For many school districts, ending a contract with an edtech vendor should be as simple as shutting down access and moving on. But as districts across the United States are discovering, breaking up with an edtech provider is far more complicated—and far riskier—than anyone expected. The challenge isn’t just losing a tool; it’s ensuring that sensitive student data is permanently deleted, verified, and protected long after the relationship ends.
When Florida administrator Kerri Wall attempted to offboard an edtech platform after a five-year contract, she didn’t anticipate months of unanswered emails and uncertainty. As the district’s designated student data privacy officer, she is legally responsible for confirming that the vendor deleted student names, grades, contact details, and guardian information. Yet by October, her repeated requests were met with silence. The danger? Without proper deletion, her district could face liability, compliance failures, and public safety concerns relating to exposed student data.
Her story is striking—but far from isolated.
Districts nationwide are reevaluating their edtech stacks amid budget tightening and growing privacy concerns. And as they do, they’re discovering a troubling reality: it’s often easier to sign a contract with an edtech vendor than to end one. Many vendors stop responding once a district ends a contract, leaving administrators in a dangerous limbo.
This emerging trend—known informally among tech leaders as “vendor ghosting”—is becoming a widespread challenge. Even districts with formal offboarding workflows report delays, incomplete data purges, and legal uncertainty. In Oregon, Beaverton School District’s CIO Steven Langford found that retiring a single tool takes an average of 72 days, far exceeding their contractual standard. Sometimes, he said, the biggest hurdle is simply finding the right person who actually controls the data.

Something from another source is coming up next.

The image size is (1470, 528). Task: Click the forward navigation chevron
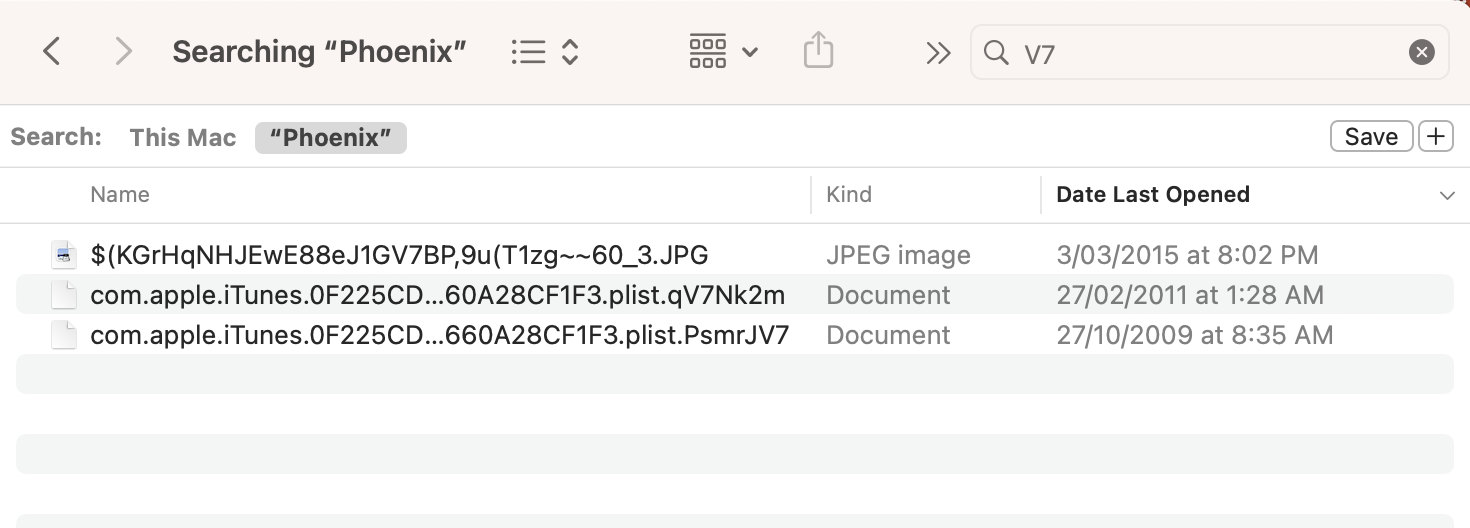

But even when vendors respond, another, deeper issue emerges: How do you prove that deleted data is truly gone? Legal experts call this “proving a negative,” and the truth is unsettling. Many vendors admit they cannot certify that all backups, replications, or internal systems have fully erased student records. Others confuse “obfuscation” with deletion—masking data but not removing it.
This gap becomes even more hazardous when companies merge, collapse, or change ownership. Some districts discover years later that old student data is still stored on servers belonging to companies they no longer recognize.
Across multiple states, administrators report cases where sensitive student data from long-retired platforms was leaked or breached. One district suffered a breach involving a tool they hadn’t used in seven years—a stark reminder that data longevity is often out of the district’s control.
Experts say the solution starts with stronger contracts, clearer deletion clauses, and proactive planning. Every district should demand formal certificates of data destruction, something many vendors have never been asked to provide. They also emphasize reviewing privacy terms for even “free” tools—an often overlooked gateway for long-term data exposure.
But technology leaders warn that policy alone isn’t enough. Districts must remain vigilant, maintain clear communication channels, track tool usage, and monitor data retention standards as part of their ongoing responsibilities. Above all, they must approach vendor relationships with a mindset of trust but verify.
Conclusion: The rapid expansion of edtech has revolutionized learning, but it has also created a complex web of data risks that school districts are only beginning to untangle. As privacy regulations evolve and enforcement strengthens, the real test for edtech companies won’t be how much data they can collect—but whether they can responsibly delete it. For districts, breaking up with edtech may always be hard, but with stronger oversight and smarter contracts, it doesn’t have to be dangerous.